# To do:
Switch every "checkbox" to "check box" in the lines that run from the start of the records through the line containing "click(x=300, y=355)", and reproduce those lines with everything else unchanged.

--- Start of Material to process ---

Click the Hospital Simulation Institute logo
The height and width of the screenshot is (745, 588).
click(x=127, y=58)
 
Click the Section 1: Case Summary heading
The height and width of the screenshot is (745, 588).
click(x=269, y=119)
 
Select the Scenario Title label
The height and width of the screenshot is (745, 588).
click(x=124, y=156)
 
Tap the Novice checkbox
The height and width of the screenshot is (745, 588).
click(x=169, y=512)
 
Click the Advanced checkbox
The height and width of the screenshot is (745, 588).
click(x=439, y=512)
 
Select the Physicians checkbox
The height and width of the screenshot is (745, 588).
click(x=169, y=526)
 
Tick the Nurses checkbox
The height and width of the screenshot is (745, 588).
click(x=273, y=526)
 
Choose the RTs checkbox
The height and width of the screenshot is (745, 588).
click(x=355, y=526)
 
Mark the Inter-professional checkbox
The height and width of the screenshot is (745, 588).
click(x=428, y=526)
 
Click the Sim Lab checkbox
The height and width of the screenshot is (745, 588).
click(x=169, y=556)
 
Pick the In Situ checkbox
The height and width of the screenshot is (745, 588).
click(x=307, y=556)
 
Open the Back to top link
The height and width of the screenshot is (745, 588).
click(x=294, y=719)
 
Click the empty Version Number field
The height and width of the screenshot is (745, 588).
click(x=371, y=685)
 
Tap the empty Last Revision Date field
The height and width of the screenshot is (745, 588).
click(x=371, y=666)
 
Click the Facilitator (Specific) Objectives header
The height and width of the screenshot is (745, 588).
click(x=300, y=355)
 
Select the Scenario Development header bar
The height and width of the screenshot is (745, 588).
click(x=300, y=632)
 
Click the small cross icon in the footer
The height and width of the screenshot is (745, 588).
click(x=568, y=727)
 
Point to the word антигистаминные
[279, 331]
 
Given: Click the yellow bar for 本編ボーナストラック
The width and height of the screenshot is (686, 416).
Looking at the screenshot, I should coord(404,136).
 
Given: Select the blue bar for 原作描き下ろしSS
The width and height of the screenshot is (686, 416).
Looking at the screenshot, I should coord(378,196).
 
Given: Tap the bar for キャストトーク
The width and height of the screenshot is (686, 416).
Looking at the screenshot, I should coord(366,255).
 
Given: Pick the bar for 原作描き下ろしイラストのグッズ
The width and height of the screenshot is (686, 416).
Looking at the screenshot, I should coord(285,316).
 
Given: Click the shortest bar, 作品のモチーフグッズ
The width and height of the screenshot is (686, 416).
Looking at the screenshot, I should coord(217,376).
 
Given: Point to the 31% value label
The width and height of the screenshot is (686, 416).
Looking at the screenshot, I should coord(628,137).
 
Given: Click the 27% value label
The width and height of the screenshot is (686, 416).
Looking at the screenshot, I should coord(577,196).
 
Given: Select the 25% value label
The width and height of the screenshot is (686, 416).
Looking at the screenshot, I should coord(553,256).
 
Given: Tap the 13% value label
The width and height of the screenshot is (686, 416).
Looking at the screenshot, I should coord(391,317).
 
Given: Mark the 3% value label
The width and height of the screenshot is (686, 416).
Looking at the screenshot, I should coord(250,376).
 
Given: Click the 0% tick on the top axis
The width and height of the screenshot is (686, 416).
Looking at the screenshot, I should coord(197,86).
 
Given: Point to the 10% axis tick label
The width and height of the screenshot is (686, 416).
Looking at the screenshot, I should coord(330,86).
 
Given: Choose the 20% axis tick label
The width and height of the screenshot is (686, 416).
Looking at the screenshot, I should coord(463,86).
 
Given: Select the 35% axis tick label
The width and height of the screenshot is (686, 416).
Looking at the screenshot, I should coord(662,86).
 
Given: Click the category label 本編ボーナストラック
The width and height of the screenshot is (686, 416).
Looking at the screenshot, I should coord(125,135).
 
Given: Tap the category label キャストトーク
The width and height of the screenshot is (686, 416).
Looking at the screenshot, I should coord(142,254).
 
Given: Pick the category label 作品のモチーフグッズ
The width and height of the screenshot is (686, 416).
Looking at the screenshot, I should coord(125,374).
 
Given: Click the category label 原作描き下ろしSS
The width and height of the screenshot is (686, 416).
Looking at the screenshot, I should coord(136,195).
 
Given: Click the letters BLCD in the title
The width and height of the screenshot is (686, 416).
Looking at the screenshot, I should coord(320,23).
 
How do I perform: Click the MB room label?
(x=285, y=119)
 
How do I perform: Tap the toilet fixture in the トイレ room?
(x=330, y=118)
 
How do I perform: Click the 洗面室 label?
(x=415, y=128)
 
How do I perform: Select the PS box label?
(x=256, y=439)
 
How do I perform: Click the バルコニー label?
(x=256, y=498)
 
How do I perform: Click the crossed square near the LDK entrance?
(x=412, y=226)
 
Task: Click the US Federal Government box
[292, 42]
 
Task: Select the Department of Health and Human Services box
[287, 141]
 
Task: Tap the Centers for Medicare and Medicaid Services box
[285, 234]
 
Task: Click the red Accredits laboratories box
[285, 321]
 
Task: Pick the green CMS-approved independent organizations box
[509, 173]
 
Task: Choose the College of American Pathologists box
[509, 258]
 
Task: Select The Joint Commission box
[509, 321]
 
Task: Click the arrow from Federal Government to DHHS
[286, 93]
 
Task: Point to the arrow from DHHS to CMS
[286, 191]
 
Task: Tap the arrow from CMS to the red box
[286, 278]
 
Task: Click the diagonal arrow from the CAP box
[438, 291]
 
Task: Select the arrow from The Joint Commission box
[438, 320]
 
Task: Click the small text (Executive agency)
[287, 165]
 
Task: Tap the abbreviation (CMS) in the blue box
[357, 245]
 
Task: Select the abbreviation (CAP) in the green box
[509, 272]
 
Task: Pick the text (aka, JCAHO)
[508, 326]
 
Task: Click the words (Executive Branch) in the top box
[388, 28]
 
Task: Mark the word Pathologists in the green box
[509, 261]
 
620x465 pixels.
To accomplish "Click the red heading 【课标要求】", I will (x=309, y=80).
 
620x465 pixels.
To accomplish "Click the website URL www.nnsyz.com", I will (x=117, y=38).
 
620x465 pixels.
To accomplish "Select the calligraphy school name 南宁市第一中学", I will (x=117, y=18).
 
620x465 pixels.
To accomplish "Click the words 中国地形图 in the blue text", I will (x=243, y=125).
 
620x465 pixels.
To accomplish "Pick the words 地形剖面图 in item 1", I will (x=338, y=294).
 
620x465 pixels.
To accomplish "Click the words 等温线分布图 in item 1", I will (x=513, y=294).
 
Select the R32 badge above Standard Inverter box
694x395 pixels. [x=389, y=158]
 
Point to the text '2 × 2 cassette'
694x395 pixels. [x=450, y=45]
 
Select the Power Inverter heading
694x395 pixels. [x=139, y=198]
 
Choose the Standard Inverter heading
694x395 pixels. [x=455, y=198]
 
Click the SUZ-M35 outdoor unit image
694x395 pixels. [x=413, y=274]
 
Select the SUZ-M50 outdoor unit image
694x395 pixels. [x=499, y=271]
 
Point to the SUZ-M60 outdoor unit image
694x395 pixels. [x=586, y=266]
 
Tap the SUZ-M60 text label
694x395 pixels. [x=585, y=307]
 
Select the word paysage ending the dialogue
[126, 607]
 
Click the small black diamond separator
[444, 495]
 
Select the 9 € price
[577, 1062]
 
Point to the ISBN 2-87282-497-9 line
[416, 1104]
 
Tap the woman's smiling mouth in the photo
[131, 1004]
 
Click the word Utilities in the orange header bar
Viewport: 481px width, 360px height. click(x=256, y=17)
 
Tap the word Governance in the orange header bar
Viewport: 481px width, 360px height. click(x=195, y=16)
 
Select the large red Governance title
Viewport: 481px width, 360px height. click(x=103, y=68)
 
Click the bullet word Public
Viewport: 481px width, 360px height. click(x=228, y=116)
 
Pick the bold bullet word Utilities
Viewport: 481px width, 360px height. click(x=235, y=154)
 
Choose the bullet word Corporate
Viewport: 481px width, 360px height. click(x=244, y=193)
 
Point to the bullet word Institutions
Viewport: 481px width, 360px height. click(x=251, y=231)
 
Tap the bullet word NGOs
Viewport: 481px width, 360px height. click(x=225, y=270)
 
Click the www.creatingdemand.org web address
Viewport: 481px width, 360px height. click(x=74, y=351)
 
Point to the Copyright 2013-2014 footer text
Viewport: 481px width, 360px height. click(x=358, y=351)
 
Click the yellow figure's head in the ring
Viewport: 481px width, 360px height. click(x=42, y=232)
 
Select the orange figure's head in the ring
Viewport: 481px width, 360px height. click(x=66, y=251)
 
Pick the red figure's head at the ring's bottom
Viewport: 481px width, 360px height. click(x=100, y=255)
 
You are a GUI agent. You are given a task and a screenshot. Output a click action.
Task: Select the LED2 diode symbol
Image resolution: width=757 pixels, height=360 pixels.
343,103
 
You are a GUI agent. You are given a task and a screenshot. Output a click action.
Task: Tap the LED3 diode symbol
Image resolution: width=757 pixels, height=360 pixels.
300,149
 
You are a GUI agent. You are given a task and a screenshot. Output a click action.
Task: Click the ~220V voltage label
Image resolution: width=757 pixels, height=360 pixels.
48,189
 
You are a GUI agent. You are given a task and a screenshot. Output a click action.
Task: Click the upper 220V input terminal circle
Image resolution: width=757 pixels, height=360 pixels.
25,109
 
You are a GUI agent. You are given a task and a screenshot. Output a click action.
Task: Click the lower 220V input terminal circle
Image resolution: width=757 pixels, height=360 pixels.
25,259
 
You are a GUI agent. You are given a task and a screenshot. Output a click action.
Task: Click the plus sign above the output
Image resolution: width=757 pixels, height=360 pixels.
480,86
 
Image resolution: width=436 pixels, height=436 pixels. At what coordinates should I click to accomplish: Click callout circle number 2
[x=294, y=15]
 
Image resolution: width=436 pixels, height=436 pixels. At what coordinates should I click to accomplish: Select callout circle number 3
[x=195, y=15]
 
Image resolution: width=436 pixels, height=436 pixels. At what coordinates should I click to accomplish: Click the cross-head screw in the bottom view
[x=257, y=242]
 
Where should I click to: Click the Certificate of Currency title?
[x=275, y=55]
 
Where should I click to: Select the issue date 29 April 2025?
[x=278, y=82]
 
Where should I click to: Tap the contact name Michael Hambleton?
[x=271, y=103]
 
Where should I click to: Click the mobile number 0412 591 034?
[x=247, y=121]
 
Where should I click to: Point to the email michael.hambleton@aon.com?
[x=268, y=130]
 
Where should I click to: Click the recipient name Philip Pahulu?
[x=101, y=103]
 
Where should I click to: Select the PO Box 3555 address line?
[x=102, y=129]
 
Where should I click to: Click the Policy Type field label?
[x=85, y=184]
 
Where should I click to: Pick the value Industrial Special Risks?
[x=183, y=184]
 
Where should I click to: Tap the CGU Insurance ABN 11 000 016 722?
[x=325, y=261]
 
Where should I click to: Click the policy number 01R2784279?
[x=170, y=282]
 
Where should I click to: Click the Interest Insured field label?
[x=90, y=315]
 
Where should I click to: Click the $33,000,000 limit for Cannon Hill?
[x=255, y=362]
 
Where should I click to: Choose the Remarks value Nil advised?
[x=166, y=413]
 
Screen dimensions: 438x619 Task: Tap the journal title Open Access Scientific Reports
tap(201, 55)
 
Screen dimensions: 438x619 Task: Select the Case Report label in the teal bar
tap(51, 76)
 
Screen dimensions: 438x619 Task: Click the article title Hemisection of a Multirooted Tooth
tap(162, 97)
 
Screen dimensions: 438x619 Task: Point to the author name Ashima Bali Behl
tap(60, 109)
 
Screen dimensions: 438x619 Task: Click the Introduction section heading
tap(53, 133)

--- End of Material to process ---

# Worked solution:
Click the Hospital Simulation Institute logo
The height and width of the screenshot is (745, 588).
click(x=127, y=58)
 
Click the Section 1: Case Summary heading
The height and width of the screenshot is (745, 588).
click(x=269, y=119)
 
Select the Scenario Title label
The height and width of the screenshot is (745, 588).
click(x=124, y=156)
 
Tap the Novice check box
The height and width of the screenshot is (745, 588).
click(x=169, y=512)
 
Click the Advanced check box
The height and width of the screenshot is (745, 588).
click(x=439, y=512)
 
Select the Physicians check box
The height and width of the screenshot is (745, 588).
click(x=169, y=526)
 
Tick the Nurses check box
The height and width of the screenshot is (745, 588).
click(x=273, y=526)
 
Choose the RTs check box
The height and width of the screenshot is (745, 588).
click(x=355, y=526)
 
Mark the Inter-professional check box
The height and width of the screenshot is (745, 588).
click(x=428, y=526)
 
Click the Sim Lab check box
The height and width of the screenshot is (745, 588).
click(x=169, y=556)
 
Pick the In Situ check box
The height and width of the screenshot is (745, 588).
click(x=307, y=556)
 
Open the Back to top link
The height and width of the screenshot is (745, 588).
click(x=294, y=719)
 
Click the empty Version Number field
The height and width of the screenshot is (745, 588).
click(x=371, y=685)
 
Tap the empty Last Revision Date field
The height and width of the screenshot is (745, 588).
click(x=371, y=666)
 
Click the Facilitator (Specific) Objectives header
The height and width of the screenshot is (745, 588).
click(x=300, y=355)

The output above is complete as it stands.